===== Excerpt provided =====

All this technology these days makes us paranoid, doesn't it? I'm the same. Think we all need to relax (me included) because if it's meant to be, it will be. Smile

OneDayWhenIGrowUp · 17/02/2014 21:08

Yes santa you need to calm down!! A little paranoia is natural (see my post haha) I think when we've had things go tits up before we seem to be naturally programmed to not accept things going well! But obviously he won't be able to tell that you've looked at his profile if there's nothing on there to link back to you.

Isn't it daft when you can clearly see other people are worrying themselves needlessly but you do the same thing yourself. Hmm.

Mademan Grin @ fanmail!

Jarlin · 17/02/2014 21:12

This reply has been deleted

Message withdrawn at poster's request.

Santaclaws · 17/02/2014 21:16

Grin yes oneday and often you even know yourself your being daft but can't stop yourself. Thank you all for calming me down. kitty glad to hear that about the profile

He has just text :)

Santaclaws · 17/02/2014 21:17

jarlin I left my make up on the other night, I tend to do that the first few times. Can you sleep in just a pair of knickers

oldfashionedgirl · 17/02/2014 21:18

Fan mail! That is a funny idea!

I wonder if it is my profile that is causing those sort of messages - I tried to be honest and it is a bit dull but I seem to be attracting all the ones that have been heartbroken! I don't want someone telling me that they didn't know girls like me existed - way too over the top and just puts me right off.

santa Calm thoughts! I can only see actual people with profiles that have viewed me on POF.

OneDayWhenIGrowUp · 17/02/2014 21:42

I guess, that by definition in order that we are currently single(ish), we have not had a LTR work out yet. So our own experience is that eventually people will cheat on you (for example) or for me, that people eventually just change their mind and don't want to be with you any more and you had no idea that anything was wrong. So that's what we expect.

At least it seems like everybody does it! None of us are freaks!

Jarlin · 17/02/2014 22:11

This reply has been deleted

Message withdrawn at poster's request.

Santaclaws · 17/02/2014 22:14

jarlin eyelash extensions, good idea. Never tried those but might give them a go myself

dontcallmehon · 17/02/2014 22:19

Guys, I miss you. Don't feel I'm in a position to post here right now (apart from this one!). Going through a very rough time. Hope you're all doing well. I can't bear to read much of the thread right now Sad

Jarlin · 17/02/2014 22:20

This reply has been deleted

Message withdrawn at poster's request.

OneDayWhenIGrowUp · 17/02/2014 22:25

Jarlin I was thinking after I wrote my last post shit that could sound really callous! Especially if anyone is single after being bereaved. My LTRs were 2 and 6 yrs long....I thought I'd cracked it with the 6 year one. But live and learn.

=====

Reproduce the forum thread above from "Yes santa you" up to and including "Grin @ fanmail!".

===== Available data =====

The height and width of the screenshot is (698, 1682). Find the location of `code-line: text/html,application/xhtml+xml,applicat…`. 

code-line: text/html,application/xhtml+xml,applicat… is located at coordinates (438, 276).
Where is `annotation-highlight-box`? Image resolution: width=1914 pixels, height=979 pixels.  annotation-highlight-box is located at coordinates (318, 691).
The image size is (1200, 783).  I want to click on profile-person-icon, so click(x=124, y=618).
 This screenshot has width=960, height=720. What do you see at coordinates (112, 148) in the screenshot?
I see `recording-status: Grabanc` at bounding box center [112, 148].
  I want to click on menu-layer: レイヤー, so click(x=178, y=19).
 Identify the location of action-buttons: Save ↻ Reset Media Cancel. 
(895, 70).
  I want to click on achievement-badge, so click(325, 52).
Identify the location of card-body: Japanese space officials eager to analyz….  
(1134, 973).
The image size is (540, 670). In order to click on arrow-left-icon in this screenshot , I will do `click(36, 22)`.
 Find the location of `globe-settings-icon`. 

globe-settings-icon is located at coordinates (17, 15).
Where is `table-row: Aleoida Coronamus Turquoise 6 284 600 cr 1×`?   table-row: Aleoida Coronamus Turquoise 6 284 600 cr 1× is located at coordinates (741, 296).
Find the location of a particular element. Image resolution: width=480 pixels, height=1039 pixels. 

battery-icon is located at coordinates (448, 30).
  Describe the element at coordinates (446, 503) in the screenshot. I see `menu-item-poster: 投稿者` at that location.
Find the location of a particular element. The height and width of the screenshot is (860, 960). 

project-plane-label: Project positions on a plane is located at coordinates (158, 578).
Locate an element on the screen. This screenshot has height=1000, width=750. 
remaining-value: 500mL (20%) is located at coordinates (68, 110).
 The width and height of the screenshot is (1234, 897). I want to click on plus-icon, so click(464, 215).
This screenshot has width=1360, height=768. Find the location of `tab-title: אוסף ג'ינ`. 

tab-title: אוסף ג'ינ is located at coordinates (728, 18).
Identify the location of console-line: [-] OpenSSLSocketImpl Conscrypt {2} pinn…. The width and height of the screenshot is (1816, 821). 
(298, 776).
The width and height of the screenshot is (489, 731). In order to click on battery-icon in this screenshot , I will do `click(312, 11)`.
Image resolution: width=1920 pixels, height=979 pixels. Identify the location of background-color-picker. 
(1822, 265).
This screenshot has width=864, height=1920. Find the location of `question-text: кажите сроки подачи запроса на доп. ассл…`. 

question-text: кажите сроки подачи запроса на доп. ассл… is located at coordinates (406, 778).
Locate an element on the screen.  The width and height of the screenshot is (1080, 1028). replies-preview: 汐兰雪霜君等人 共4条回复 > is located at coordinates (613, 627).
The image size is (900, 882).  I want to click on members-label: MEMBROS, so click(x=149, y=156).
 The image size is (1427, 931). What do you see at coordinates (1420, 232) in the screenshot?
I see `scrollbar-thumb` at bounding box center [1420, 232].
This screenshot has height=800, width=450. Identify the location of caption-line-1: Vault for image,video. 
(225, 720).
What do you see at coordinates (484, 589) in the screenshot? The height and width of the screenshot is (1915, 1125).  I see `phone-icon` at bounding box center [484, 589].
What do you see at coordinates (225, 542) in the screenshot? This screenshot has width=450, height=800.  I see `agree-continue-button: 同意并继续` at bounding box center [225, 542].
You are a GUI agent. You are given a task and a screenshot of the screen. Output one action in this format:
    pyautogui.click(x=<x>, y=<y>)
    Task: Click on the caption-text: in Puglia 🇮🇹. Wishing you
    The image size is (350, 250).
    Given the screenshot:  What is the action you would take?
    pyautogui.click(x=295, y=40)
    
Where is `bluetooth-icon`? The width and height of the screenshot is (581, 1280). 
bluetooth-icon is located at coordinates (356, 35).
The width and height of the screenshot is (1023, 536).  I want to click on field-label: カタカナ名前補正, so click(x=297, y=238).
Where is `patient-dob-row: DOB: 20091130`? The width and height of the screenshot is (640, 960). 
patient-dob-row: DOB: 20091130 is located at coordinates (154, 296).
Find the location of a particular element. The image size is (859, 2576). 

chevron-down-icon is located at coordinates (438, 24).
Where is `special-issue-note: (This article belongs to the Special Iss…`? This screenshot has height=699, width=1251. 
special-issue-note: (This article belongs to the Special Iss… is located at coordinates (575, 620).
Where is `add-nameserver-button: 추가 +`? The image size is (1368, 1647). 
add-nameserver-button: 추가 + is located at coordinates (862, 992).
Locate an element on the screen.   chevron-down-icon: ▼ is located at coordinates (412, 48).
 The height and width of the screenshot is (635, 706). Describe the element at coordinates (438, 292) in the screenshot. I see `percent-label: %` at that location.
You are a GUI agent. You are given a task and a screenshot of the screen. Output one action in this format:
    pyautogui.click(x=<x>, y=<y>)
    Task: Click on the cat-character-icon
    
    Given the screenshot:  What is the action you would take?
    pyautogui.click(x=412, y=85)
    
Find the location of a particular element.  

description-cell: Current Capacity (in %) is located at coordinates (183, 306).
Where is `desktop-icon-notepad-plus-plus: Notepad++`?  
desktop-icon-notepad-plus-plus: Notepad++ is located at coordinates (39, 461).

=====

*Solution to the exercise:*
Yes santa you need to calm down!! A little paranoia is natural (see my post haha) I think when we've had things go tits up before we seem to be naturally programmed to not accept things going well! But obviously he won't be able to tell that you've looked at his profile if there's nothing on there to link back to you.

Isn't it daft when you can clearly see other people are worrying themselves needlessly but you do the same thing yourself. Hmm.

Mademan Grin @ fanmail!